_What is expected_
Find the line containing "This screenshot has height=579, width=1216." in the entries below. Restate it and each line after it, word for word, up to and including the line containing "Given: Follow the Back link".

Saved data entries
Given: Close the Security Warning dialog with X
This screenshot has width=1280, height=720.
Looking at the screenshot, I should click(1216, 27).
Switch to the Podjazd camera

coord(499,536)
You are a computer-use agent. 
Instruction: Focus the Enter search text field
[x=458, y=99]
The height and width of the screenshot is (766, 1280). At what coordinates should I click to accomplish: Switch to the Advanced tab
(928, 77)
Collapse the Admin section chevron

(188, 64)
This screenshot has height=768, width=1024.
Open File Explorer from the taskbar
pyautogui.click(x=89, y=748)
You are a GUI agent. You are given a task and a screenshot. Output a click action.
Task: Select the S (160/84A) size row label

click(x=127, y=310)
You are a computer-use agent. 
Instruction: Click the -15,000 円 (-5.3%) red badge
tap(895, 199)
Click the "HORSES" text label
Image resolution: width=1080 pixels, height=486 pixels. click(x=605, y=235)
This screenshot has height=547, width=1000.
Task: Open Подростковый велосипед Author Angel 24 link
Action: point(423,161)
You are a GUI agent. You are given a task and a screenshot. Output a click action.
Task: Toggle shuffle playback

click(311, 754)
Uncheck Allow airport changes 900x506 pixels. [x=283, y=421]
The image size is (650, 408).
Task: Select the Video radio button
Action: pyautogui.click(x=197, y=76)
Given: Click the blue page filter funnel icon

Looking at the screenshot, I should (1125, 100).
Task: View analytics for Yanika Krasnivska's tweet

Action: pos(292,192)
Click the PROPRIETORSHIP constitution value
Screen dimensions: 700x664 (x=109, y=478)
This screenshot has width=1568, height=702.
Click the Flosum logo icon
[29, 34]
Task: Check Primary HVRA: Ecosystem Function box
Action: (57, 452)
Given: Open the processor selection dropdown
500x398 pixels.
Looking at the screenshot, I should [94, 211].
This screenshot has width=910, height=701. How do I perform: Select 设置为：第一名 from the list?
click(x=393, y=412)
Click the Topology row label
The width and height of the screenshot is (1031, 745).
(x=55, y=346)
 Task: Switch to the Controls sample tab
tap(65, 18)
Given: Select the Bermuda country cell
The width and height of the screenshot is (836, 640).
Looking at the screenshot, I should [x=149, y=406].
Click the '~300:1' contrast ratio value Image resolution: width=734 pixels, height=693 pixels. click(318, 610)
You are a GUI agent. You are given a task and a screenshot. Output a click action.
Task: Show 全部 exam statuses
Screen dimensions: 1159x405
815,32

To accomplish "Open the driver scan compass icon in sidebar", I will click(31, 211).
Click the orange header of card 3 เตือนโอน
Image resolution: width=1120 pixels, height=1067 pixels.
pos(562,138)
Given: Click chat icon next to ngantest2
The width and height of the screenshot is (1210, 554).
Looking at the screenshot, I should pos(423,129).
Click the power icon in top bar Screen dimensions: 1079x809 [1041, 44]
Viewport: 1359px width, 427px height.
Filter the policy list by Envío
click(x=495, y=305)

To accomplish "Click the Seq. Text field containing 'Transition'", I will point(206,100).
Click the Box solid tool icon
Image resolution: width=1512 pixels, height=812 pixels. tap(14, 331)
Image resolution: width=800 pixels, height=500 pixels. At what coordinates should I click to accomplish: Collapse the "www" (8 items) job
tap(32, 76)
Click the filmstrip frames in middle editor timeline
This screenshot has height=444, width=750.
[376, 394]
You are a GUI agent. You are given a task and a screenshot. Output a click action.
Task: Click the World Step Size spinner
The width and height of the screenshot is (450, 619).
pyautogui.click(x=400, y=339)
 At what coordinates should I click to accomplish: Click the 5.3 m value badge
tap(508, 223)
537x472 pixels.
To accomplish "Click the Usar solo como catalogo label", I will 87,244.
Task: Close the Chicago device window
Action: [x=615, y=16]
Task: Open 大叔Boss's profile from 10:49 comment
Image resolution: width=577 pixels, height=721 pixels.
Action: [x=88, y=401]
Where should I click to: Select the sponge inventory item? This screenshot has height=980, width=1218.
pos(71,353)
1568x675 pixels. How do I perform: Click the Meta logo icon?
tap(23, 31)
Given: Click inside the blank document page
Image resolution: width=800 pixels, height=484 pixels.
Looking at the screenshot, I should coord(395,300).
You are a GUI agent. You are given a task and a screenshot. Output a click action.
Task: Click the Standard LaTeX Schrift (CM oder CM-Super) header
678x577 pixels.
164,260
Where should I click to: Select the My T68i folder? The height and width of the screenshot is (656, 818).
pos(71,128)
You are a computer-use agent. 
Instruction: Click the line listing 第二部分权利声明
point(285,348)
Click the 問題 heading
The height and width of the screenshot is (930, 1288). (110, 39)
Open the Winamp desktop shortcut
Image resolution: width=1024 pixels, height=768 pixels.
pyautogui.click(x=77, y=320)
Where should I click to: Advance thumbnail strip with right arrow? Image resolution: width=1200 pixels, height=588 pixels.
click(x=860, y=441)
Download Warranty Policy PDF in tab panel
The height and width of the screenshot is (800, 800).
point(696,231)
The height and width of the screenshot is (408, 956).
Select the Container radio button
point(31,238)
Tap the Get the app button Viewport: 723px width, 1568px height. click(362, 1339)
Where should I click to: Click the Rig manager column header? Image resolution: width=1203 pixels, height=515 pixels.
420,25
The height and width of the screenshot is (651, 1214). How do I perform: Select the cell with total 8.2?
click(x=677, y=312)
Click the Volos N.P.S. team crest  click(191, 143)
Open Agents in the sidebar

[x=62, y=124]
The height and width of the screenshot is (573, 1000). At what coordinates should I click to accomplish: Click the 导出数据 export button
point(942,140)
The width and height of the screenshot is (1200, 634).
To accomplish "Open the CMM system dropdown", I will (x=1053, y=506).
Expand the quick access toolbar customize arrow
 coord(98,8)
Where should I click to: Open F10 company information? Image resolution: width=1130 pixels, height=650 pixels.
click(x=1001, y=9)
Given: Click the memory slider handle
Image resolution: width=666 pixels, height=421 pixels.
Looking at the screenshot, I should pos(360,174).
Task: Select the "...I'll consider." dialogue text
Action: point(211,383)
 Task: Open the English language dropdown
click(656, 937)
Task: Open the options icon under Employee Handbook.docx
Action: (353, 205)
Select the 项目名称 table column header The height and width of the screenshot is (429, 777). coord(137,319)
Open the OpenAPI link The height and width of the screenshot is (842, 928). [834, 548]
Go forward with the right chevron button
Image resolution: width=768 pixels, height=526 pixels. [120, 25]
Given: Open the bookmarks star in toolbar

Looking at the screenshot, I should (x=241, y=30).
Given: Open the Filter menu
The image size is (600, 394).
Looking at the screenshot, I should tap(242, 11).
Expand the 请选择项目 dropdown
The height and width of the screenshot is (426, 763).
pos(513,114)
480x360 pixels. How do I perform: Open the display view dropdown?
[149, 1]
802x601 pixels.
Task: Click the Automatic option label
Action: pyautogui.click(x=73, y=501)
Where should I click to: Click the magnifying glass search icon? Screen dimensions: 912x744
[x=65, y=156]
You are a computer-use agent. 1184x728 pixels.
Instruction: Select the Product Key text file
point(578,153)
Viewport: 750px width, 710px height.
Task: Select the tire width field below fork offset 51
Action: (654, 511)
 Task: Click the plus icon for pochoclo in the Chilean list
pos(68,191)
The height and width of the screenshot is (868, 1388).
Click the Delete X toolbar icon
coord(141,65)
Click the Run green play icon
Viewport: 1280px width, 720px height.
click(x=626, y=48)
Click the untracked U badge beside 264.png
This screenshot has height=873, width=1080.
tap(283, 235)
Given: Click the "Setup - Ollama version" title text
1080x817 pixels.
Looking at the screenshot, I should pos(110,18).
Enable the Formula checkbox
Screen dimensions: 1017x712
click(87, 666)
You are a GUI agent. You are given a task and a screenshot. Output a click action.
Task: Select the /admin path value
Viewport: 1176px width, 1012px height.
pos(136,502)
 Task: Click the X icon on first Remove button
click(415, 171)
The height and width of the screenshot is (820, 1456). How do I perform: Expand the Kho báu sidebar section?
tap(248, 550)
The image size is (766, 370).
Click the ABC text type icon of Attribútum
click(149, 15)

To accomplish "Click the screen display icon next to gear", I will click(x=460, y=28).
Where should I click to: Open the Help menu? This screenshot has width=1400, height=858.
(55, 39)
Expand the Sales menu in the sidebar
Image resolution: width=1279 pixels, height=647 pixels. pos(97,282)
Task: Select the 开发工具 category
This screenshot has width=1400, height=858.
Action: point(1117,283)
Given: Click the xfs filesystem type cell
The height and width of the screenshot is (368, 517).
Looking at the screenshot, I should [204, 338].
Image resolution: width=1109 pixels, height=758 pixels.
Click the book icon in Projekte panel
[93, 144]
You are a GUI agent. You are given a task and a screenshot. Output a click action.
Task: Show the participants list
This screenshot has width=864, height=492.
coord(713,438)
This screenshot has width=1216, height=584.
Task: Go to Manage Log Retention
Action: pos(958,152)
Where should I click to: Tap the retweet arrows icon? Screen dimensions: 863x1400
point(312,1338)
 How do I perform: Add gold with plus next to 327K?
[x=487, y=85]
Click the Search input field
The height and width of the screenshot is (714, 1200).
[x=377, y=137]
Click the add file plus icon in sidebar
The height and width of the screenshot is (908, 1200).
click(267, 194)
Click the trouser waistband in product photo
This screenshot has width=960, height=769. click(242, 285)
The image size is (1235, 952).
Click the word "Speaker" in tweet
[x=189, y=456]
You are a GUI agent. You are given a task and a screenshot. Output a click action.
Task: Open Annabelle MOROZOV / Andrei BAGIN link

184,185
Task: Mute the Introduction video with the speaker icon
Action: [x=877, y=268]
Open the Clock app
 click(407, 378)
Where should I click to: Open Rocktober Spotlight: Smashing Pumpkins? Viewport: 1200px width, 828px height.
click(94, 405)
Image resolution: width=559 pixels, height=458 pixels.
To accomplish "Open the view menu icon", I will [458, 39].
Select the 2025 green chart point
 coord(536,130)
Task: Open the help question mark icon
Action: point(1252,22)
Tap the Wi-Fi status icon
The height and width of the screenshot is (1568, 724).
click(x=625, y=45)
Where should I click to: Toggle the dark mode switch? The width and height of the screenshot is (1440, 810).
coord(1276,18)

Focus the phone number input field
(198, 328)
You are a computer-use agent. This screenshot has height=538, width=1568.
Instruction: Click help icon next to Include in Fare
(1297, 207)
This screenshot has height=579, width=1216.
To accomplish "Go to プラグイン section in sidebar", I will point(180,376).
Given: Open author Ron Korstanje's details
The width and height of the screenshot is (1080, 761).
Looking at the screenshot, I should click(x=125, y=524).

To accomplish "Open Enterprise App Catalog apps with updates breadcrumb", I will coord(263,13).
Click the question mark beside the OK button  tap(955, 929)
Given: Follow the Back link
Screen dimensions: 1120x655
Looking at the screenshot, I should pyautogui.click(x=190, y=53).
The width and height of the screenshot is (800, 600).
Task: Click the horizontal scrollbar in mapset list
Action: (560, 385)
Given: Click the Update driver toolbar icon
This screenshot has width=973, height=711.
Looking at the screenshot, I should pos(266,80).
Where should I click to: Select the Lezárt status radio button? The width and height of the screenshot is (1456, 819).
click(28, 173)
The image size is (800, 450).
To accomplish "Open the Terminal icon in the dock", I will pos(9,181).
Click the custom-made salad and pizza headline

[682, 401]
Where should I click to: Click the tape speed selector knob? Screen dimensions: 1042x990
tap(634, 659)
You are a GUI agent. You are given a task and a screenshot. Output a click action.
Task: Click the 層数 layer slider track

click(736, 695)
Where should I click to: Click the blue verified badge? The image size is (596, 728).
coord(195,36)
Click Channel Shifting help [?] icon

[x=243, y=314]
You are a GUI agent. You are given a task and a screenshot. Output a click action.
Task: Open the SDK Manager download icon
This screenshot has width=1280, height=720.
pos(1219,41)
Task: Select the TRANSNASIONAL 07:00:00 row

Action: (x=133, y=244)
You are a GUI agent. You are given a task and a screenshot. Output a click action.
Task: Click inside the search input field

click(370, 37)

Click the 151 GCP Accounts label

_Written reply_
This screenshot has height=579, width=1216.
To accomplish "Go to プラグイン section in sidebar", I will point(180,376).
Given: Open author Ron Korstanje's details
The width and height of the screenshot is (1080, 761).
Looking at the screenshot, I should click(x=125, y=524).

To accomplish "Open Enterprise App Catalog apps with updates breadcrumb", I will coord(263,13).
Click the question mark beside the OK button  tap(955, 929)
Given: Follow the Back link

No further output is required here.